The plugin object created in the sample is cloned by each of the network, builder, and engine by calling the IPluginV2IOExt::clone method which calls the plugin constructor and can also clone plugin parameters, if necessary.

IPluginV2Ext* UffPoolPluginV2::clone() const
auto* plugin = new UffPoolPluginV2(*this);
return plugin;

The cloned plugin objects are deleted when the network, builder, and engine are destroyed. This is done by invoking the IPluginV2IOExt::destroy method. The plugin object created by UffPoolPluginV2Creator::createPlugin is also destroyed by calling this method when the engine is destroyed.

void destroy() override
delete this;

Running the sample

  1. Compile this sample by running make in the <TensorRT root directory>/samples/sampleUffPluginV2Ext directory. The binary named sample_uff_plugin_v2_ext will be created in the <TensorRT root directory>/bin directory.
cd <TensorRT root directory>/samples/sampleUffPluginV2Ext

Where <TensorRT root directory> is where you installed TensorRT.
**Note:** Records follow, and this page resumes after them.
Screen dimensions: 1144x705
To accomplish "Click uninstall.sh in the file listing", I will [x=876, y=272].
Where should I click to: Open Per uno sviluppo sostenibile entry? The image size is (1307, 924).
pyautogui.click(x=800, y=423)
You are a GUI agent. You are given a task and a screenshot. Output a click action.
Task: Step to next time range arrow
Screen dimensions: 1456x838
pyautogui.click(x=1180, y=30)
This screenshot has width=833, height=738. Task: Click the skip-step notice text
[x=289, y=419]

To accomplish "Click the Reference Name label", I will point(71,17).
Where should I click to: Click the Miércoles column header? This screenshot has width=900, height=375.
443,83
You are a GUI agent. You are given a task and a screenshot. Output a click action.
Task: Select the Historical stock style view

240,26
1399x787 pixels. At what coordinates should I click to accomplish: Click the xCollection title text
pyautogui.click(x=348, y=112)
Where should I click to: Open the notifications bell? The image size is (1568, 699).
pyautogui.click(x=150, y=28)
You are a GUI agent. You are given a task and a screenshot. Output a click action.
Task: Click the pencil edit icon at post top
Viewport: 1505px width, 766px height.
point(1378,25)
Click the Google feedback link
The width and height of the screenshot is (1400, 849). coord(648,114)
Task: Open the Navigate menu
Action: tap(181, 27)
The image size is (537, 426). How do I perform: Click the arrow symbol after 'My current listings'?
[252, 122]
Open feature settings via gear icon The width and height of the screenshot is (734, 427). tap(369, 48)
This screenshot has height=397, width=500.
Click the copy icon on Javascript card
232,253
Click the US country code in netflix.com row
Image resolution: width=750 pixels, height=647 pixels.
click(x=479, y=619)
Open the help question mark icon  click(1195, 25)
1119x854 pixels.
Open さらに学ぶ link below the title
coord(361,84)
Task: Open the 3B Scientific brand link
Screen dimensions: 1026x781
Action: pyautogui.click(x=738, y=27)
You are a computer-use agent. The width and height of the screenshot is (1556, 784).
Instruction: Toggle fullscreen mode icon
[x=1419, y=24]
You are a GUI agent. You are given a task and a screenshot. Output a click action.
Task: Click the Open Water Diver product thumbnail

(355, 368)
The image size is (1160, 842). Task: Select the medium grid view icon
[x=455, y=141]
  1. Run inference on the digit looping from 0 to 9:
  1. Verify that all the 10 digits match properly. If the sample runs successfully you should see output similar to the following.
&&&& RUNNING TensorRT.sample_uff_plugin_v2_ext # ./sample_uff_plugin_v2_ext
[I] ../../../../../data/samples/mnist/lenet5_custom_pool.uff
[I] [TRT] Detected 1 input and 1 output network tensors.
[I] Input:
... (omitted messages)
[I] Average over 10 runs is 0.10516 ms.
&&&& PASSED TensorRT.sample_uff_plugin_v2_ext # ./sample_uff_plugin_v2_ext

This output shows that the sample ran successfully; PASSED.

Sample --help options

To see the full list of available options and their descriptions, use the -h or --help command line option.

Additional resources

The following resources provide a deeper understanding of sampleUffPluginV2Ext:




For terms and conditions for use, reproduction, and distribution, see the TensorRT Software License Agreement documentation.


June 2019 This is the initial open source release for this sample.

Known issues

There are no known issues in this sample.